> Requirement
The reply should give back every entry exactly as written.

Collected data entries
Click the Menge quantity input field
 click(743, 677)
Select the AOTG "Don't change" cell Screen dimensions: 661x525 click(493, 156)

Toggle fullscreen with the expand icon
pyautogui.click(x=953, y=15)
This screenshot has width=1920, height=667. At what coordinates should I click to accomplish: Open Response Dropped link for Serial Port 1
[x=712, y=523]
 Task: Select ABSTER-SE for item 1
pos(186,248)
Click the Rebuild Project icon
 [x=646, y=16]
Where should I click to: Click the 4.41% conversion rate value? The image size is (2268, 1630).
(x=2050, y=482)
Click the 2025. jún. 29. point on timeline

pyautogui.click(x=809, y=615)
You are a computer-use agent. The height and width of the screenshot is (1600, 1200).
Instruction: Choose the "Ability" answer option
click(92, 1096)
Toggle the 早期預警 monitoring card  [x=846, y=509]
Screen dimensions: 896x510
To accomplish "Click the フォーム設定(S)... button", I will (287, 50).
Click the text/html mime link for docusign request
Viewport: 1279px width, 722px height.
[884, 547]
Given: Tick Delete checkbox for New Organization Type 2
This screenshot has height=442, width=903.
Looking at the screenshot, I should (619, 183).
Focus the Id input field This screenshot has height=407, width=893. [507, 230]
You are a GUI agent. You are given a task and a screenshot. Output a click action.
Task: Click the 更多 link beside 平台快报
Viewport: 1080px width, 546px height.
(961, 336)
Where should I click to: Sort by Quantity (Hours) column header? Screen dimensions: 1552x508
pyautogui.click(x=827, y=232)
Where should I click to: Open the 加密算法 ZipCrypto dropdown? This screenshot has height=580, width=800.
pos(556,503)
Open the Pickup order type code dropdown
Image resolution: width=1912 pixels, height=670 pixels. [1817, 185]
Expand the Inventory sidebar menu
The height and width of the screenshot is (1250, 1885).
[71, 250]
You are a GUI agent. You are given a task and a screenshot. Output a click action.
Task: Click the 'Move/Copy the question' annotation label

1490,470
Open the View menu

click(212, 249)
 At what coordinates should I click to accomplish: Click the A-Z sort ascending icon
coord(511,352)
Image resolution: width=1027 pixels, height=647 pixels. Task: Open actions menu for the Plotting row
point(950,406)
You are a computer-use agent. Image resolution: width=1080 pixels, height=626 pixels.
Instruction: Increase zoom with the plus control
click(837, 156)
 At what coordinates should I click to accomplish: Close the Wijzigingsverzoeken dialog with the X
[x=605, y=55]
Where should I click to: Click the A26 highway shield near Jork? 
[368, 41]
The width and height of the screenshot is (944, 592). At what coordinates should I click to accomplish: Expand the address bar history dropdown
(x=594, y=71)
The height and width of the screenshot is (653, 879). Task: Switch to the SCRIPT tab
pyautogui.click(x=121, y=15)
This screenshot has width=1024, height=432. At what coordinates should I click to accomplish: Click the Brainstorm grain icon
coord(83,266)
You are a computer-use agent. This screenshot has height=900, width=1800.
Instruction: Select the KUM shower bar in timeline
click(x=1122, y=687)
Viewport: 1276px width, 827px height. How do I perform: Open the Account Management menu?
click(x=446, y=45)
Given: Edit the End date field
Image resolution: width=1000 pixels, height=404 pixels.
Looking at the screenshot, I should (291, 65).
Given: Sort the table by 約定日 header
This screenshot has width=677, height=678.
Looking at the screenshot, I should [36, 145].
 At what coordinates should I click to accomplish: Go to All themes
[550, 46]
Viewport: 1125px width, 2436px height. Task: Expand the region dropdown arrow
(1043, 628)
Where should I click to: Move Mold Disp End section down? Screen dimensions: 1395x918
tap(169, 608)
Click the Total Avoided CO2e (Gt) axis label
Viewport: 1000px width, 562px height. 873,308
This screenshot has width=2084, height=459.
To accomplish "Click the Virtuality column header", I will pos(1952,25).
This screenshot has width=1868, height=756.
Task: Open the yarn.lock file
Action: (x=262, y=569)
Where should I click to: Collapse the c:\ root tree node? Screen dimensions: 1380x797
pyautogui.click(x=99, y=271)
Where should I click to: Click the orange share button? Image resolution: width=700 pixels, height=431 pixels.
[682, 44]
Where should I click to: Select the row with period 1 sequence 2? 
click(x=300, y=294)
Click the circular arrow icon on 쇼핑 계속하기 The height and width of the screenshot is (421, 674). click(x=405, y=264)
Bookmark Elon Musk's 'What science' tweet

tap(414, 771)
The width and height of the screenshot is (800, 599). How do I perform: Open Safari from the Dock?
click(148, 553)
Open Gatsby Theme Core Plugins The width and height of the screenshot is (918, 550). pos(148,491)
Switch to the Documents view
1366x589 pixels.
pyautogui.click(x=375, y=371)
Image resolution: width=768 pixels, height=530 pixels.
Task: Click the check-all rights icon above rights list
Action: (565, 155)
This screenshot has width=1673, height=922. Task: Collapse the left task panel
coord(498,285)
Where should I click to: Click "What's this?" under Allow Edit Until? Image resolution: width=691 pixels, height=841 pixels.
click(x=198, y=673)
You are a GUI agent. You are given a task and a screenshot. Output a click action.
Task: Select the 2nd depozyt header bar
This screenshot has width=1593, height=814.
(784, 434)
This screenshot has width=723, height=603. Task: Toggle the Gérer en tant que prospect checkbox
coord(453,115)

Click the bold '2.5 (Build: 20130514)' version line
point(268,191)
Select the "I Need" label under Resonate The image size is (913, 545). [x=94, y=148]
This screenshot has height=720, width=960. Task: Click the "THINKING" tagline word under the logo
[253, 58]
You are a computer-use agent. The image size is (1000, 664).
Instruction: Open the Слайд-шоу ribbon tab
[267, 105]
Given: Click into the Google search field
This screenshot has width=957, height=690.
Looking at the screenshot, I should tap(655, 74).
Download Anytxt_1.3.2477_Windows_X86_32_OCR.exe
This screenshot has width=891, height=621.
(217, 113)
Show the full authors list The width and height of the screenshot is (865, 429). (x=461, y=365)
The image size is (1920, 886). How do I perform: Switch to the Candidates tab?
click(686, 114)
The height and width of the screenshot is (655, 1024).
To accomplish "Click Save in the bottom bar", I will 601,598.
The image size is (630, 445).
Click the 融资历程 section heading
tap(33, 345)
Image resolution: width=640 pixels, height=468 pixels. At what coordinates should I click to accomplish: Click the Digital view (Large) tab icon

> Task response
Click the Menge quantity input field
 click(743, 677)
Select the AOTG "Don't change" cell Screen dimensions: 661x525 click(493, 156)

Toggle fullscreen with the expand icon
pyautogui.click(x=953, y=15)
This screenshot has width=1920, height=667. At what coordinates should I click to accomplish: Open Response Dropped link for Serial Port 1
[x=712, y=523]
 Task: Select ABSTER-SE for item 1
pos(186,248)
Click the Rebuild Project icon
 [x=646, y=16]
Where should I click to: Click the 4.41% conversion rate value? The image size is (2268, 1630).
(x=2050, y=482)
Click the 2025. jún. 29. point on timeline

pyautogui.click(x=809, y=615)
You are a computer-use agent. The height and width of the screenshot is (1600, 1200).
Instruction: Choose the "Ability" answer option
click(92, 1096)
Toggle the 早期預警 monitoring card  [x=846, y=509]
Screen dimensions: 896x510
To accomplish "Click the フォーム設定(S)... button", I will (287, 50).
Click the text/html mime link for docusign request
Viewport: 1279px width, 722px height.
[884, 547]
Given: Tick Delete checkbox for New Organization Type 2
This screenshot has height=442, width=903.
Looking at the screenshot, I should (619, 183).
Focus the Id input field This screenshot has height=407, width=893. [507, 230]
You are a GUI agent. You are given a task and a screenshot. Output a click action.
Task: Click the 更多 link beside 平台快报
Viewport: 1080px width, 546px height.
(961, 336)
Where should I click to: Sort by Quantity (Hours) column header? Screen dimensions: 1552x508
pyautogui.click(x=827, y=232)
Where should I click to: Open the 加密算法 ZipCrypto dropdown? This screenshot has height=580, width=800.
pos(556,503)
Open the Pickup order type code dropdown
Image resolution: width=1912 pixels, height=670 pixels. [1817, 185]
Expand the Inventory sidebar menu
The height and width of the screenshot is (1250, 1885).
[71, 250]
You are a GUI agent. You are given a task and a screenshot. Output a click action.
Task: Click the 'Move/Copy the question' annotation label

1490,470
Open the View menu

click(212, 249)
 At what coordinates should I click to accomplish: Click the A-Z sort ascending icon
coord(511,352)
Image resolution: width=1027 pixels, height=647 pixels. Task: Open actions menu for the Plotting row
point(950,406)
You are a computer-use agent. Image resolution: width=1080 pixels, height=626 pixels.
Instruction: Increase zoom with the plus control
click(837, 156)
 At what coordinates should I click to accomplish: Close the Wijzigingsverzoeken dialog with the X
[x=605, y=55]
Where should I click to: Click the A26 highway shield near Jork? 
[368, 41]
The width and height of the screenshot is (944, 592). At what coordinates should I click to accomplish: Expand the address bar history dropdown
(x=594, y=71)
The height and width of the screenshot is (653, 879). Task: Switch to the SCRIPT tab
pyautogui.click(x=121, y=15)
This screenshot has width=1024, height=432. At what coordinates should I click to accomplish: Click the Brainstorm grain icon
coord(83,266)
You are a computer-use agent. This screenshot has height=900, width=1800.
Instruction: Select the KUM shower bar in timeline
click(x=1122, y=687)
Viewport: 1276px width, 827px height. How do I perform: Open the Account Management menu?
click(x=446, y=45)
Given: Edit the End date field
Image resolution: width=1000 pixels, height=404 pixels.
Looking at the screenshot, I should (291, 65).
Given: Sort the table by 約定日 header
This screenshot has width=677, height=678.
Looking at the screenshot, I should [36, 145].
 At what coordinates should I click to accomplish: Go to All themes
[550, 46]
Viewport: 1125px width, 2436px height. Task: Expand the region dropdown arrow
(1043, 628)
Where should I click to: Move Mold Disp End section down? Screen dimensions: 1395x918
tap(169, 608)
Click the Total Avoided CO2e (Gt) axis label
Viewport: 1000px width, 562px height. 873,308
This screenshot has width=2084, height=459.
To accomplish "Click the Virtuality column header", I will pos(1952,25).
This screenshot has width=1868, height=756.
Task: Open the yarn.lock file
Action: (x=262, y=569)
Where should I click to: Collapse the c:\ root tree node? Screen dimensions: 1380x797
pyautogui.click(x=99, y=271)
Where should I click to: Click the orange share button? Image resolution: width=700 pixels, height=431 pixels.
[682, 44]
Where should I click to: Select the row with period 1 sequence 2? 
click(x=300, y=294)
Click the circular arrow icon on 쇼핑 계속하기 The height and width of the screenshot is (421, 674). click(x=405, y=264)
Bookmark Elon Musk's 'What science' tweet

tap(414, 771)
The width and height of the screenshot is (800, 599). How do I perform: Open Safari from the Dock?
click(148, 553)
Open Gatsby Theme Core Plugins The width and height of the screenshot is (918, 550). pos(148,491)
Switch to the Documents view
1366x589 pixels.
pyautogui.click(x=375, y=371)
Image resolution: width=768 pixels, height=530 pixels.
Task: Click the check-all rights icon above rights list
Action: (565, 155)
This screenshot has width=1673, height=922. Task: Collapse the left task panel
coord(498,285)
Where should I click to: Click "What's this?" under Allow Edit Until? Image resolution: width=691 pixels, height=841 pixels.
click(x=198, y=673)
You are a GUI agent. You are given a task and a screenshot. Output a click action.
Task: Select the 2nd depozyt header bar
This screenshot has width=1593, height=814.
(784, 434)
This screenshot has width=723, height=603. Task: Toggle the Gérer en tant que prospect checkbox
coord(453,115)

Click the bold '2.5 (Build: 20130514)' version line
point(268,191)
Select the "I Need" label under Resonate The image size is (913, 545). [x=94, y=148]
This screenshot has height=720, width=960. Task: Click the "THINKING" tagline word under the logo
[253, 58]
You are a computer-use agent. The image size is (1000, 664).
Instruction: Open the Слайд-шоу ribbon tab
[267, 105]
Given: Click into the Google search field
This screenshot has width=957, height=690.
Looking at the screenshot, I should tap(655, 74).
Download Anytxt_1.3.2477_Windows_X86_32_OCR.exe
This screenshot has width=891, height=621.
(217, 113)
Show the full authors list The width and height of the screenshot is (865, 429). (x=461, y=365)
The image size is (1920, 886). How do I perform: Switch to the Candidates tab?
click(686, 114)
The height and width of the screenshot is (655, 1024).
To accomplish "Click Save in the bottom bar", I will 601,598.
The image size is (630, 445).
Click the 融资历程 section heading
tap(33, 345)
Image resolution: width=640 pixels, height=468 pixels. At what coordinates should I click to accomplish: Click the Digital view (Large) tab icon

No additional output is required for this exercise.